Verbetes:

bifobia

Dantielli Assumpção Garcia


 

Homofobia – Lesbofobia – Transfobia – Sexualidade – Gênero – Fobia

 

Manifestação de repulsa aos sujeitos que se definem como bissexuais. Na Wikipédia, o termo é definido como “o medo de, aversão à ou discriminação contra bissexualidade ou pessoa LGBT que é bissexual ou percebe ser bissexual”.

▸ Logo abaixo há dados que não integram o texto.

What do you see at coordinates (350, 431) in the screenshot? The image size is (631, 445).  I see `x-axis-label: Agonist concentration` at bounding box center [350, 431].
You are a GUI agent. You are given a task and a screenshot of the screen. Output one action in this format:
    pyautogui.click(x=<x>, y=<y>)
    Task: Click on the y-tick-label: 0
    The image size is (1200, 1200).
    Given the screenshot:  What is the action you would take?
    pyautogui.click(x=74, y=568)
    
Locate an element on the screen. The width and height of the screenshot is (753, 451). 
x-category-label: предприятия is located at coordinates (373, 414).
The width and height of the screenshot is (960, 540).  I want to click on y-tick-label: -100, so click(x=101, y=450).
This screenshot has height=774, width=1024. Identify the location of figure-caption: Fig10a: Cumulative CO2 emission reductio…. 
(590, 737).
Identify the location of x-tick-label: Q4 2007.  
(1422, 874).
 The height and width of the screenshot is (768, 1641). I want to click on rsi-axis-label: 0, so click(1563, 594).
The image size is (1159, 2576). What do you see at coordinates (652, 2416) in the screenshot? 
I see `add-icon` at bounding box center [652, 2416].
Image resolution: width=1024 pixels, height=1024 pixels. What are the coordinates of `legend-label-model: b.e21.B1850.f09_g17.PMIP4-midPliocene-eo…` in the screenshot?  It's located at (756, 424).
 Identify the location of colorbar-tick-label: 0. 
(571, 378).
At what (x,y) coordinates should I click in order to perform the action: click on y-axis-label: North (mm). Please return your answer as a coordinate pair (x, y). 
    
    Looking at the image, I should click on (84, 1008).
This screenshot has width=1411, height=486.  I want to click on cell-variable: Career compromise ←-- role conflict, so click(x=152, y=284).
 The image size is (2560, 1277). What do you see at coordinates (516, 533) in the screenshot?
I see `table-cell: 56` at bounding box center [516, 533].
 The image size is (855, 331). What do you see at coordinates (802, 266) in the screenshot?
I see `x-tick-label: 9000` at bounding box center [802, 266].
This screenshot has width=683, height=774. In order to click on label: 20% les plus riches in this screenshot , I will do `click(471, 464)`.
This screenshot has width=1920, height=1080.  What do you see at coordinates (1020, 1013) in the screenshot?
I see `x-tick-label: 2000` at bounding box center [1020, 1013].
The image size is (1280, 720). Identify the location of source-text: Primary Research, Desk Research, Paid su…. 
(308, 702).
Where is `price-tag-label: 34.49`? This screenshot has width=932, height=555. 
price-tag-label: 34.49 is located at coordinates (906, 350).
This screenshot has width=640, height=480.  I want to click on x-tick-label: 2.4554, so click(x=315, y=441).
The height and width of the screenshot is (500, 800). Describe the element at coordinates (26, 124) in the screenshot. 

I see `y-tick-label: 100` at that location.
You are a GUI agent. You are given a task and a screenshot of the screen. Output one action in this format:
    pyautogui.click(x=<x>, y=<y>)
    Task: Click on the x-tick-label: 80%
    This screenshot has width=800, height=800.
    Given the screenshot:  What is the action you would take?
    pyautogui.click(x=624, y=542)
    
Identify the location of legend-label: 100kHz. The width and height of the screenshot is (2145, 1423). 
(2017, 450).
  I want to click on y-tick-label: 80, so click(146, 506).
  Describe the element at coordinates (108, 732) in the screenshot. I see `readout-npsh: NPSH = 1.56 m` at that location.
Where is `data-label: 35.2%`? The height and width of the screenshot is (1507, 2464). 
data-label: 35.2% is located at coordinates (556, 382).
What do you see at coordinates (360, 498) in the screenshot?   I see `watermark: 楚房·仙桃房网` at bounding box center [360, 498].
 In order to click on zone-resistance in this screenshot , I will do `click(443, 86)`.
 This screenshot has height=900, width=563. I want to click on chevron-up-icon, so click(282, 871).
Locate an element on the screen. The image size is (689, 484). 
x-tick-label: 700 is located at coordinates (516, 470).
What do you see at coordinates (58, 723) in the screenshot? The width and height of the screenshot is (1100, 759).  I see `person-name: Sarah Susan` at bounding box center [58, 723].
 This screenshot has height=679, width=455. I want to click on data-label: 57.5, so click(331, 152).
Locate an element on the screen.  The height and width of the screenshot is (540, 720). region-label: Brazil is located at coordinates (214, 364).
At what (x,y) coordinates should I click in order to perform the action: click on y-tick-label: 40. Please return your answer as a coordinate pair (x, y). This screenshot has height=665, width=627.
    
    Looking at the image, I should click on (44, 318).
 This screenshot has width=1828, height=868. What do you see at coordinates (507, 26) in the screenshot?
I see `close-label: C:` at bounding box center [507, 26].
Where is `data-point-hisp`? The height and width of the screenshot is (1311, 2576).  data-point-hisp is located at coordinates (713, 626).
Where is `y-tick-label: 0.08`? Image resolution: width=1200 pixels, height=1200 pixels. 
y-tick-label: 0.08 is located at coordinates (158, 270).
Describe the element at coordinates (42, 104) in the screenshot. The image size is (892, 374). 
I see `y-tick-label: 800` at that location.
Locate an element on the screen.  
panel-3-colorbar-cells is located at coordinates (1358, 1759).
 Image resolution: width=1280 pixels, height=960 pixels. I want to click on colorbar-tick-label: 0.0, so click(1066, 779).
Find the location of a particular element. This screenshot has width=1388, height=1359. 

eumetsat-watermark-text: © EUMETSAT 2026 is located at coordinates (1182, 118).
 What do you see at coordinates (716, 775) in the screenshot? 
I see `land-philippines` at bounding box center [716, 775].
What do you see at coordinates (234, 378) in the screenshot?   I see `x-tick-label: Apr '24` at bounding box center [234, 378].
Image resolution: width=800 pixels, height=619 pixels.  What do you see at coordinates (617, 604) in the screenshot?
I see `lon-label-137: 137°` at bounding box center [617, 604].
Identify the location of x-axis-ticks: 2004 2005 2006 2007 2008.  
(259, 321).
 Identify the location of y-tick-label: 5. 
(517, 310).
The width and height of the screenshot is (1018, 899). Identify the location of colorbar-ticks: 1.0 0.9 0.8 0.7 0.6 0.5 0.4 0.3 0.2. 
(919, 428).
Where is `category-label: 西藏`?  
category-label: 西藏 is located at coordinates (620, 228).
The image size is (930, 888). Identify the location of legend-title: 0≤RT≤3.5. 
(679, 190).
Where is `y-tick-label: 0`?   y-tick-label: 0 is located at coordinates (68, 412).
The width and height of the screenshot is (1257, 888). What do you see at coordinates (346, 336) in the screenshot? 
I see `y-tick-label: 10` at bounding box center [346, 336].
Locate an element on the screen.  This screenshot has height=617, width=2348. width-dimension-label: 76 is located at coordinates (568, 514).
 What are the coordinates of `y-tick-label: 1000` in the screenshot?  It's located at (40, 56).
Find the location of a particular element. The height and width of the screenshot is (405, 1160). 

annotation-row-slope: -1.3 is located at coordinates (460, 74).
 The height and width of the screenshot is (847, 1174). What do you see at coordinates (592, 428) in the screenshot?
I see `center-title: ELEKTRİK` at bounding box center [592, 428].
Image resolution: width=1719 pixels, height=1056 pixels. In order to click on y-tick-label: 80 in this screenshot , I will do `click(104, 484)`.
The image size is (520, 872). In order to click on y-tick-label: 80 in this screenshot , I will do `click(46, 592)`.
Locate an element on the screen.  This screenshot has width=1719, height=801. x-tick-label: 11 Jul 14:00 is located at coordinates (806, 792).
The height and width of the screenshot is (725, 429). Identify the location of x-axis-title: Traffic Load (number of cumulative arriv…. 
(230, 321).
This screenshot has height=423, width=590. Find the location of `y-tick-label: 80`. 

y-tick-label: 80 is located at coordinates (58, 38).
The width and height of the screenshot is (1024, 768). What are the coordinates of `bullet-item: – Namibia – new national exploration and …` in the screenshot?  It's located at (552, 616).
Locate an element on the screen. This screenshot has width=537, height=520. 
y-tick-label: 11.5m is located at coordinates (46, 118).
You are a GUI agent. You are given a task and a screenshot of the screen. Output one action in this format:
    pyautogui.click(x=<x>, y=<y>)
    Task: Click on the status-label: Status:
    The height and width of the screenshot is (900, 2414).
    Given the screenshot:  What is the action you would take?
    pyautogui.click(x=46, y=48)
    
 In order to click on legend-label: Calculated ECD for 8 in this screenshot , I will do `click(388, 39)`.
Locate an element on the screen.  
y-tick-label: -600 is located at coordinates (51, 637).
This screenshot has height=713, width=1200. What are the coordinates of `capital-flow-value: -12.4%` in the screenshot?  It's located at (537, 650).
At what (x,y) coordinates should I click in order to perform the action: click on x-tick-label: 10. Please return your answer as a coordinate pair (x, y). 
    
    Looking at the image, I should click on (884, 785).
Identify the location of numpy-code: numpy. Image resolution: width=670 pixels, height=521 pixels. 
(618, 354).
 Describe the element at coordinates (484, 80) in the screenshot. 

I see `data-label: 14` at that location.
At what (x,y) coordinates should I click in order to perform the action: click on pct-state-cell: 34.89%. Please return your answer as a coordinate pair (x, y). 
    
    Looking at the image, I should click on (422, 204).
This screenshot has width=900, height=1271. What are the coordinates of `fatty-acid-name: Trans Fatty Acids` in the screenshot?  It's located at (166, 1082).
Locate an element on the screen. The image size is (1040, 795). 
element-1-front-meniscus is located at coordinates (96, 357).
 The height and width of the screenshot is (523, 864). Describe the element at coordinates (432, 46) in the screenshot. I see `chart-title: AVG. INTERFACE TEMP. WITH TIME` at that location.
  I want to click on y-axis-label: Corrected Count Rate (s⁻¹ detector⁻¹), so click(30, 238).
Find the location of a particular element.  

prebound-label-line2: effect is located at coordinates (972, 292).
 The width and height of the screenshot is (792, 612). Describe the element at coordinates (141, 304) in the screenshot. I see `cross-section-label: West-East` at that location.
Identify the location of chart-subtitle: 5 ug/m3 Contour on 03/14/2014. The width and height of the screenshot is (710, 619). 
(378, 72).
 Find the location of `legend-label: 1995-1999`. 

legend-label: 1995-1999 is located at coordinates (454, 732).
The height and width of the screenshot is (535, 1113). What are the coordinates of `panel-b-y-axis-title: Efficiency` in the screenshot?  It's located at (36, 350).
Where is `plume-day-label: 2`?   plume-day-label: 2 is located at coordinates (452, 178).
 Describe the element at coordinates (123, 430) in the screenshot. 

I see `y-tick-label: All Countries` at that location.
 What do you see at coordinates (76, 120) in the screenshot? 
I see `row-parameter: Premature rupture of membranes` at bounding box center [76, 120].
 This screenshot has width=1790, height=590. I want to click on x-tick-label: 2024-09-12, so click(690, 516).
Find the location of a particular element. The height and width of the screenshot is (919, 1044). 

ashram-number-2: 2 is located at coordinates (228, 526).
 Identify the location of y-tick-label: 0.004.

Historicamente, a palavra “bissexual” tem tido três usos (Lewis, 2012). O primeiro, entre os séculos XVII e início do XX, referia-se a pessoas cujos corpos tinham uma combinação de atributos biológicos ou anatômicos considerados femininos e masculinos (hermafroditas). “Este uso era particularmente comum nos campos da medicina, do direito e da teologia, cujos discursos se entrelaçavam para construir a pessoa fisicamente bissexual como um terceiro sexo sujeitado a uma série de restrições jurídicas que diferiam dos direitos das pessoas dos outros ‘dois sexos’” (Lewis, 2012, p. 26). O uso nesse período relaciona-se à anatomia do corpo, a um discurso biológico que busca apresentar as partes físicas que compõem um indivíduo. É em virtude desse corpo (do homem, da mulher, do/da hermafrodita) que o sujeito terá ou não direitos. O corpo legitima juridicamente o sujeito, é por esse corpo que o reconhece como sujeito de direito.

O termo “bissexual” também foi usado no campo da Psicanálise, no final do século XIX e no século XX, para referir-se às pessoas com uma suposta combinação de masculinidade e feminilidade psicológica, em vez de anatômica. Tem-se aí a “bissexualidade psicológica”. Nessa acepção, não mais o corpo como centro, mas o inconsciente, a psique o indivíduo. A bissexualidade, portanto, não está no corpo, mas no funcionamento psicológico do indivíduo.

Um outro uso do termo alude a “um desejo sexual que ‘combina’ ou ‘une’ a heterossexualidade e a homossexualidade”, o que se definiria como a “bissexualidade do desejo”. Lewis (2012, p. 27) aponta que a mudança na visão da bissexualidade como combinação de heterossexualidade e homossexualidade aconteceu durante os anos 1970, sobretudo em virtude do ativismo para a “liberação gay” dos finais dos anos 1960 e inícios dos anos 1970, e à campanha para remover a homossexualidade da lista de patologias do Manual Estatístico e Diagnóstico de Transtornos Mentais (DSM), o que foi conseguido em 1973. A definição mais usual, depois da década de 1970, é a da bissexualidade como “combinação ou unificação de heterossexualidade e homossexualidade”, a qual aponta para um sujeito que tem desejos tanto heteroafetivos como homoafetivos.

Em uma sociedade heteronormativa, o sujeito que se identifica com a bissexualidade pode ser vítima de uma violência, a bifobia, uma vez que a sociedade não legitima, como algo normal, não patológico, esse duplo desejo.

Referências Bibliográficas

Bifobia. Disponível em: http://pt.wikipedia.org/wiki/Bifobia. Acesso em: 03 dez. 2014.

LEWIS, E.S. Não é uma fase: construções identitárias em narrativas de ativistas LGBT que se identificam como bissexuais. Dissertação de mestrado. PUC Pontifica Universidade Católica do Rio de Janeiro, 267f, 2012.